If you find that at the end of the month, you have a significant excess of funds in your checking account, get in the habit of transferring that money to your savings account. If you’re spending less than you earn, that’s great, but you can take advantage of it by storing it in a savings account.
Using a savings account can grow your money faster, and it can help you stick to your savings goals since it limits the number of withdrawals you can make each month.
Primary Differences Between A Checking Account vs.
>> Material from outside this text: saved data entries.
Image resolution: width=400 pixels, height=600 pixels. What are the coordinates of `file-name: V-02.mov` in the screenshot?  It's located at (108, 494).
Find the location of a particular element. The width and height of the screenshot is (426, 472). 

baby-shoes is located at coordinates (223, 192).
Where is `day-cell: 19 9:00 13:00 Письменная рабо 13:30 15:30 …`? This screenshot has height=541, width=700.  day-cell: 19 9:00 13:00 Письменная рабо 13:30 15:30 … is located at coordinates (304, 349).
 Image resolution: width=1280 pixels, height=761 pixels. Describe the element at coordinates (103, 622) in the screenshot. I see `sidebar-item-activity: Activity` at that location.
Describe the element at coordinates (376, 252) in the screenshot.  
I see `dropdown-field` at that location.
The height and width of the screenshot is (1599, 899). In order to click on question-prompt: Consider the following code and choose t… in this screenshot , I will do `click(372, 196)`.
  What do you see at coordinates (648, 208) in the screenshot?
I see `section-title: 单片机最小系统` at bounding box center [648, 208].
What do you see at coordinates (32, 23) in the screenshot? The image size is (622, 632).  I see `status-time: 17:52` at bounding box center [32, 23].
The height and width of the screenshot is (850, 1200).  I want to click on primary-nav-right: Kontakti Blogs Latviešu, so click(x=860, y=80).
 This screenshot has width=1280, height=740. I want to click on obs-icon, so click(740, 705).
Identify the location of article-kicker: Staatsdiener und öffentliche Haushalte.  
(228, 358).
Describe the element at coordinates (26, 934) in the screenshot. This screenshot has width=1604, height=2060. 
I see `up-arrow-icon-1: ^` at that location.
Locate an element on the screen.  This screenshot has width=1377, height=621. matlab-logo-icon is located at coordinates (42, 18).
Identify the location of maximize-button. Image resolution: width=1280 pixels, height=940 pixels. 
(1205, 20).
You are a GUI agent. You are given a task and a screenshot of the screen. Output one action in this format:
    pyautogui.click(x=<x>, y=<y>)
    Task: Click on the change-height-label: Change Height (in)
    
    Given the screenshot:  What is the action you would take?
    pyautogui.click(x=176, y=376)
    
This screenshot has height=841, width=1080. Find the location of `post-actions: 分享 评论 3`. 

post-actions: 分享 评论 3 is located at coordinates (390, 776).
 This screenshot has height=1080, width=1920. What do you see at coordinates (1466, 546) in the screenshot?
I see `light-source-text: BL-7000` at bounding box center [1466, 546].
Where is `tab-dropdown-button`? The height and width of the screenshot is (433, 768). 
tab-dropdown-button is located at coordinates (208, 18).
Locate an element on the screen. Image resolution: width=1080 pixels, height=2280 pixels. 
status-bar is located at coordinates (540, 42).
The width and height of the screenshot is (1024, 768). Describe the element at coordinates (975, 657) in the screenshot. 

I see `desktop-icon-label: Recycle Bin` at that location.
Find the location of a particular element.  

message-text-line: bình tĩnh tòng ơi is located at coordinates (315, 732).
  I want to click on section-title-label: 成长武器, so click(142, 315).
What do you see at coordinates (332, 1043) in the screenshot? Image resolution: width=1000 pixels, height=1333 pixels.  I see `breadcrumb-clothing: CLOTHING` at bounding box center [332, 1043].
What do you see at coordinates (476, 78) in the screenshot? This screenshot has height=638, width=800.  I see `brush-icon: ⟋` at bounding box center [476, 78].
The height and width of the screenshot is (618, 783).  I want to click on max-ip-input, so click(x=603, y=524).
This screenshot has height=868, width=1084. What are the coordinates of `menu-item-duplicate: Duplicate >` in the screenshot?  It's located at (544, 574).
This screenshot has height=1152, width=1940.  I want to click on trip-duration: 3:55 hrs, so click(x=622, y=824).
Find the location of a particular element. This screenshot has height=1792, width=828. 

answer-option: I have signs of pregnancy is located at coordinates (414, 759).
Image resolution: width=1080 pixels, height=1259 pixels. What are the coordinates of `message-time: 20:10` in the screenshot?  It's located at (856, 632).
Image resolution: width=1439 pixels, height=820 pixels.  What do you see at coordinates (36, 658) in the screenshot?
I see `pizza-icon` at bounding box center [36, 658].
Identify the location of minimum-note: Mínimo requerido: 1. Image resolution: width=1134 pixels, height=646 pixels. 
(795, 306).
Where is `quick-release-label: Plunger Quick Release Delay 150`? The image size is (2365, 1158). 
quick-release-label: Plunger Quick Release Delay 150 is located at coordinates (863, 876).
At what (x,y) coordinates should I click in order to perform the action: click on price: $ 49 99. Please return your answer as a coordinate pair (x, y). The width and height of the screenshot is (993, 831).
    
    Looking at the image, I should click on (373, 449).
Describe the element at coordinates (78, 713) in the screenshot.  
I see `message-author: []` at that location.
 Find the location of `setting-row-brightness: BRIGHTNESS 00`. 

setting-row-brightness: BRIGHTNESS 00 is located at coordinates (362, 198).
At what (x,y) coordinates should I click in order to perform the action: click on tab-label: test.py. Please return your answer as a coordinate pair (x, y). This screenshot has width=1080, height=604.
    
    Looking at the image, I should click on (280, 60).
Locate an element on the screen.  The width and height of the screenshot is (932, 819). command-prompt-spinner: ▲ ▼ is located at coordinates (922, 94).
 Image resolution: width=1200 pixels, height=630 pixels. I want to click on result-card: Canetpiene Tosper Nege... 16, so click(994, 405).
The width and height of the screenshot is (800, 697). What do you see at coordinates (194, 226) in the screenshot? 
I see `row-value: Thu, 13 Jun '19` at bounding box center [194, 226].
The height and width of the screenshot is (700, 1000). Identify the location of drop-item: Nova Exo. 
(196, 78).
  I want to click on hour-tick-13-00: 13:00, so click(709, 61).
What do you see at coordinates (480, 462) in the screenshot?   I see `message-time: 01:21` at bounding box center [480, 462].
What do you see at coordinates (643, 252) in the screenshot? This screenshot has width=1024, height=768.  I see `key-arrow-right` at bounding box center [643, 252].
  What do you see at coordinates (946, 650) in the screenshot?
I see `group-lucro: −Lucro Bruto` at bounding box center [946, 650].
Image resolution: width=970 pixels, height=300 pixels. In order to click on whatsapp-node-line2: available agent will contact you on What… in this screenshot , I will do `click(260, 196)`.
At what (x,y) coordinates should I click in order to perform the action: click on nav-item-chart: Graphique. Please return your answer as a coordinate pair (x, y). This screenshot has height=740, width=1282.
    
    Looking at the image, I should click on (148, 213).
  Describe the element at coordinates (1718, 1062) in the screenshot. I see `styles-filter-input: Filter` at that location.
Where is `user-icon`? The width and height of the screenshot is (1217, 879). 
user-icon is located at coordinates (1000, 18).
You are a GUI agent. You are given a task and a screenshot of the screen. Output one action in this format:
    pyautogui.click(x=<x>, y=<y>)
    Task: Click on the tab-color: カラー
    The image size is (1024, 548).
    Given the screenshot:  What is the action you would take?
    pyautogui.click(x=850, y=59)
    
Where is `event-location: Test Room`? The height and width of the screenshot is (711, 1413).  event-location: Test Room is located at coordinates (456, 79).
Savings Account
Now that you’re informed about a checking account and a savings account, here’s a quick summary of the primary features and uses that differentiate the two.
A checking account is designed for spending money, while a savings account is designed for saving money.
A checking account has no limits on the number of withdrawals and transfers that can be done each month because it is designed for frequent transactions. A savings account, however, puts a cap of six withdrawals or transfers on the account, which limits your ability to access your money.
Some checking accounts will pay interest, others don’t. You can find some high yield checking accounts and others that offer meager interest. Some even offer rewards similar to a credit card such as cash back or earning money to go toward a gift card, etc. A savings account will always allow you to earn interest, but the rates vary.
Both checking accounts and savings accounts have their place as a financial resource to benefit your finances. For frequent spending, you want to opt for a checking account, but a savings account is best for storing your money.
When you’re looking for a savings account to help your money grow, you want to find one that will meet your savings needs. Not all savings accounts are created equal, so be sure to review the differences in the accounts you’re considering and how they can help you achieve your financial goals.
At Atlantic Financial FCU, we have several checking accounts and savings accounts from which you can choose. We are confident that you will find one to fit your needs.